Lead – Recent evidence links environmental lead exposure in the community to increased risk of cognitive impairment. For example, a recent study of elderly men found that the highest lead-exposed group had on average an additional 15 years of cognitive aging, compared to the lowest lead-exposure group. Several animal studies suggest that exposures in infancy and childhood may sharply increase the risk of Alzheimer’s disease decades later. Evidence also implicates lead in increasing risk for Parkinson’s disease as well.

 

Air pollution – Recent studies show that air pollution is harmful to the brain, in addition to the lungs, heart, nose and blood vessels. This evidence is drawn from studies of brains of people living in highly polluted cities compared with those living in clean air cities. These studies found evidence starting at young ages of inflammation and cellular damage associated with both early Alzheimer’s and Parkinson’s diseases.

 

Pesticides – A large body of data links exposure to a variety of pesticides with increased risks for Parkinson’s disease. Evidence also links chronic low dose exposure to a number of pesticides – primarily in the work setting – with subsequent cognitive decline, such as impaired memory and attention. A study in France found that a history of occupational exposure to pesticides more than doubled the risk of developing Alzheimer’s disease. Exposure to some pesticides has also been linked to dramatically increased risks for diabetes, prediabetes, and metabolic syndrome.

 

And among the reports recommendations:

 - An energy policy that reduces toxic emissions, promotes conservation and efficiency, curtails dependence on fossil fuels, and encourages more physical activity.

 

There's also this finding; tiny particles of air pollution -- less than one tenth the width of a human hair -- like pollution from the exhaust of trucks, buses and coal-burning power plants, can trigger clotting in the blood, causing heart attacks and strokes according to reasearh in the Journal of Clinical Investigation.
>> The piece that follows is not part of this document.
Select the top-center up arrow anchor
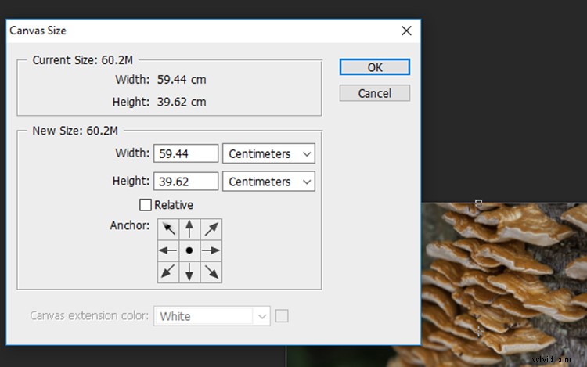Screen dimensions: 587x367 pos(189,229)
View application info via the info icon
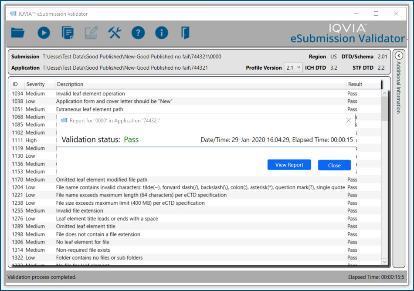 [161, 33]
And reasearch in the New England Journal of Medicine found that breathing diesel fumes interfered with heart attack survivors' ability to break down blood clots.

 

And there's more. Exposure to chemicals and diet are implicated in breast cancer, air pollution, and in particular radon, has been indicated in some lung cancers and agents like benzene, asbestos, MTBE, arsenic and a host of others are considered to increase cancer risk overall. And guess what, women have been shown to bear the brunt of environmental toxins in terms of deteriorating health.

 

So here's the thing. The health care fight is also an environmental fight. It's sad to say, but the health insurance companies need incentives to keep people healthy. They need incentives to look at the causes of illness and get in the fight to change things. The factors that cause climate change are not just warming the planet, they are making us sick right here, right now, today. In addition to lowering the cost of health insurance and making sure nobody in this country goes without proper health care treatment, wouldn't it be nice to have the health insurance companies on our side in the fight for clean energy?

 

Let's get health care reform done, with a public option, and then let's get a clean energy bill passed so we can all live better, healthier lives.